После того как силою тяги СТ-14 самоходки снялись с мели, Одинцов было решил, что можно продолжать рейс самостоятельно. Но оказалось, что поврежденный винт тянул только назад, и снова пришлось соединиться с СТ-105. Пока возились с ее двигателями, подкралась ночь. Берега, деревья и кусты слились в какие-то смутные загадочные тени, плесы сузились. Может быть, остановиться, выждать? Нет, нельзя! Уже не журчат ручьи по берегам, уже не слышно звона воды в оврагах, присмирели оскудевшие притоки.
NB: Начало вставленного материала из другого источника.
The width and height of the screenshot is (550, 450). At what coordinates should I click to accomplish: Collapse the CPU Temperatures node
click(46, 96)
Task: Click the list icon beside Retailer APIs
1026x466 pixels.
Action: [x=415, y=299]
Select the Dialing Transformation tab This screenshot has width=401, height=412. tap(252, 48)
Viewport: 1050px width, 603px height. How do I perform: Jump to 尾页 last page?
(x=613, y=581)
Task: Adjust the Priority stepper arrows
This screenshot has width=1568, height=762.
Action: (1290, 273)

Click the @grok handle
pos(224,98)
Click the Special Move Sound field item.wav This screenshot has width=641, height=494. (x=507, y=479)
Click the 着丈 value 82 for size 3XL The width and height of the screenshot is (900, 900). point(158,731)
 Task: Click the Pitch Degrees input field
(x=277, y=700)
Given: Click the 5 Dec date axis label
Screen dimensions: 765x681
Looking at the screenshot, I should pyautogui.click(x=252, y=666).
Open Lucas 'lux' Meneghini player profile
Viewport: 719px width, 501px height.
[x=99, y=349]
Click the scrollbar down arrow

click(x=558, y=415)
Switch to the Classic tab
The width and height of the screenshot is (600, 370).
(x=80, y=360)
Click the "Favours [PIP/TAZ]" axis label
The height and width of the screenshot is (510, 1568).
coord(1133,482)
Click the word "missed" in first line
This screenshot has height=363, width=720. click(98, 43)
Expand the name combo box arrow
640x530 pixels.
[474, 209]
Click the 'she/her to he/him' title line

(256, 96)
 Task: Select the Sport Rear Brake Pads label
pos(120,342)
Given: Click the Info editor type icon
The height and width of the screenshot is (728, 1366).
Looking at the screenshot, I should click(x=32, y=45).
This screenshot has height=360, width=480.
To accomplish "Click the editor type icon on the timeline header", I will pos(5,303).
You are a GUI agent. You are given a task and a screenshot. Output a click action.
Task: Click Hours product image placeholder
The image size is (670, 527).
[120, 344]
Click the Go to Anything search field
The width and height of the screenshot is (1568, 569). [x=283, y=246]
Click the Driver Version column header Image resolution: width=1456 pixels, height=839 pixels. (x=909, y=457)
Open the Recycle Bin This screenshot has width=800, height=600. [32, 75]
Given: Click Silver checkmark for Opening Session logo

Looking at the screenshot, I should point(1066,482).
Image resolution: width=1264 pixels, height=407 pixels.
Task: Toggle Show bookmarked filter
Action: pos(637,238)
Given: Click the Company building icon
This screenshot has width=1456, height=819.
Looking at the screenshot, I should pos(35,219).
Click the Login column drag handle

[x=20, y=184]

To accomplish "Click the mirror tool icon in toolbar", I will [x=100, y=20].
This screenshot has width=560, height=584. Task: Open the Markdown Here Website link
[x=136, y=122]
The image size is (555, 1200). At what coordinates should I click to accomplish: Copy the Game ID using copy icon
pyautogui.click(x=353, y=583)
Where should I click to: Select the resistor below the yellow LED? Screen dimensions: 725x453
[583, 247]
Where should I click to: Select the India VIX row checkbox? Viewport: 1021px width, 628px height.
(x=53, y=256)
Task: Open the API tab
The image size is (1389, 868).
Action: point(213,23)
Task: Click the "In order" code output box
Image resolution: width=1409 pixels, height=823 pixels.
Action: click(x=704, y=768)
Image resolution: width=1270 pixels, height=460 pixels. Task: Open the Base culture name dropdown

Вода спадает, надо уходить!

И самоходки шли. Шли мимо темных яров, вдоль дымящихся от испарины песчаных мысов. Минуя перекат за перекатом, шли на огоньки створов. Но вдруг огоньки померкли, потерялись в плотной ночной дымке, и только слышались четкие команды капитанов:

— Вперед!

— Назад!

И опять:

— Назад!

— Вперед!

Иногда раздавались обе команды разом. И тогда самоходки тянули друг друга «на разрыв».

Долго, бесконечно долго длился этот сложный ночной путь, и, чтобы не впасть в отчаяние, Симакова старалась думать о другом. Но думалось все о тех же самоходках, о той же убывающей воде и вспоминалась разбушевавшаяся Вохма, а чаще всего подвижка льда в затоне, куда она приехала принимать судно.

Весна выдалась на редкость дружная, городские улицы были уже сухи, и она надела свои праздничные туфли. Но в затоне оказалось еще сыро, повсюду блестели лужи, бежали ручьи и отвратительно хлюпала жидкая грязь.

— Поплывут ваши «лодочки», поплывут! — засмеялся кто-то сзади. Она обернулась. Человек был рослый. На нем была непромокаемая куртка с «молнией» и кирзовые сапоги с завернутыми голенищами. Он смотрел на ее туфли и улыбался.

— У вас здесь и утонуть немудрено, — досадуя на грязь и на свою оплошность, отозвалась она.